I’m Ready To Get Hurt Again: Why 2025 Will Be The Long-Awaited Breakthrough Season For Nebraska

Josh Peterson presents four reasons why it's time to buy into Nebraska in 2025.
Is Nebraska finally poised for their long-awaited breakthrough season?
Is Nebraska finally poised for their long-awaited breakthrough season? | Dylan Widger-Imagn Images

In this story:


Nebraska is going 9-3 or better this season.

Now that I’ve got your attention, let me explain myself.

Nebraska’s season opener is now 17 days away. And with such a short runway to the start of the season, we’ve long reached that part of the offseason where we’re talking ourselves into a variety of things happening – mostly good things, mind you – for Nebraska. It’s the true marker of an upcoming campaign, and I’m no different than you. After months of diving into the individuals that will play such a large part in the success or failure of the 2025 Cornhuskers, I know that you can catch me arguing for a massive breakthrough for the team at large.

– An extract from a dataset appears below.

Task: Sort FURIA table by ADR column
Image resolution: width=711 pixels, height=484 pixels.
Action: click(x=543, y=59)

On a recent episode of The Athletic Football Show, Dave Helman and Derrik Klassen gave me the inspiration for this exercise, as they looked around the NFL at the characters or teams in the NFL that they’re believing in one more time, even if they shouldn’t. Ultimately, they might not totally believe in the arguments, but they certainly want to.

By the time I listened to the podcast, I know I had a similar list brewing for Nebraska.

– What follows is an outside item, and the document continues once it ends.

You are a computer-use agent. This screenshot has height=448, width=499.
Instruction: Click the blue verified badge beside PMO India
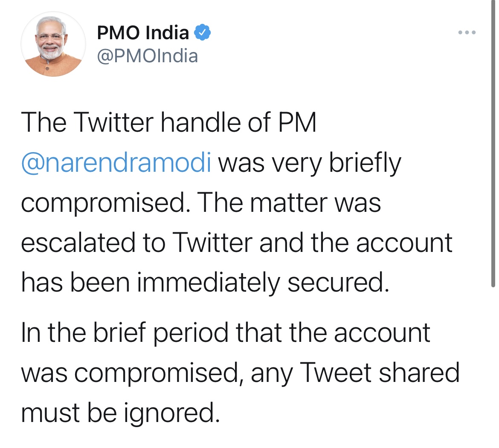[x=203, y=33]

Matt Rhule and Nebraska have a big 2025 ahead of them.
Matt Rhule and Nebraska have a big 2025 ahead of them. | Lucas Peltier-Imagn Images

Which is why we’re here today.

There’s no doubt you, too, have your own list of reasons why you’re buying in; why you’re ready to be hurt again with Husker football. Like Helman and Klassen, you also might not totally believe what you’re saying. Maybe you need a long night at your favorite watering hole before you’re finally willing to go all the way with an opinion. Maybe you’re chugging the Matt Rhule Year Three Kool-Aid. Or maybe you’re just ready to buy in one more time, because you’re sick of not thinking a big season is possible. Either way, I’d love to hear why you’re buying in.

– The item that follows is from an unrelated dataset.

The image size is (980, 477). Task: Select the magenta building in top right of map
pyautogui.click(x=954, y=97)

Here are four reasons of my own.


1. The schedule allows for the team to find itself before a big time late-October and November

Yeah, you read that right. We’re starting with schedule talk.

Surely this hasn’t come back to bite us in the past.

If you’ve been following the discourse surrounding Nebraska this season, you’ve undoubtedly seen and read what people have had to say about Nebraska’s schedule. Phil Steele calls it the easiest schedule in the entire Big Ten. Kelly Ford has Nebraska at 38th-toughest in the Power 4, which is relatively low, considering they play in the Big Ten conference. According to Bill Connelly’s SP+ numbers, Nebraska is favored in all but three games this season.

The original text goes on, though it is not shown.